Morris Louis redefined a relationship between the viewer, the canvas and the pigment which had remained largely unchanged for centuries. Inspired by the work of the French Impressionists and the atmospheric paintings of the English painter J.M.W. Turner, Louis conveys the same sense of awe-inspiring power. As Clement Greenberg proclaimed, “Louis spills his paint on unsized and unprimed cotton duck canvas, leaving the pigment almost everywhere thin enough, no matter how many different veils of it are superimposed, for the eye to sense the threadedness and wovenness of the fabric underneath. But ‘underneath’ is the wrong word. The fabric being soaked in paint rather than merely covered by it, becomes paint in itself, color in itself, like dyed cloth; the threadedness and wovenness are in the color” (quoted in M. Fried, Morris Louis, New York, 1970).
With Greenberg as his champion, Louis emerged as the pre-eminent artist in the Color Field movement.
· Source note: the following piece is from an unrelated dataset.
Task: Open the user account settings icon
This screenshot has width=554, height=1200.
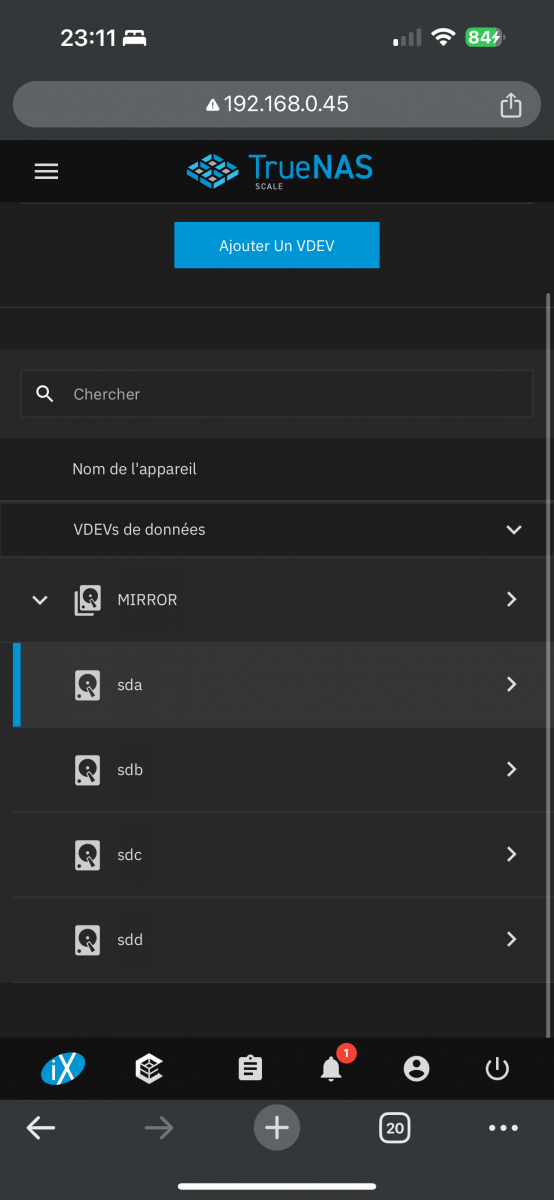Action: 416,1068

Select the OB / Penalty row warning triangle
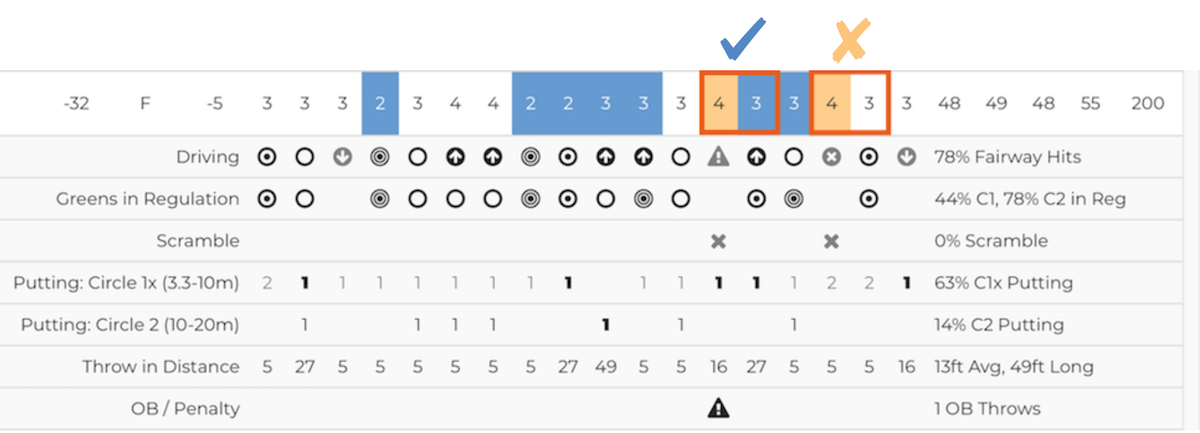pos(718,408)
Their primary concerns were the unfettered power of color, often delivered in undulated waves of pure pigment that emphasized a feeling of flatness and the preservation of the picture plane as a two dimensional surface. The emphasis on the elemental nature of paint and its properties put Louis at the very heart of the New York School of painting, and Lower Spectrum's successful combination of incredible delicacy produced on such a scale acts as a fitting tribute to Louis’s efforts to redefine the frontiers of painting.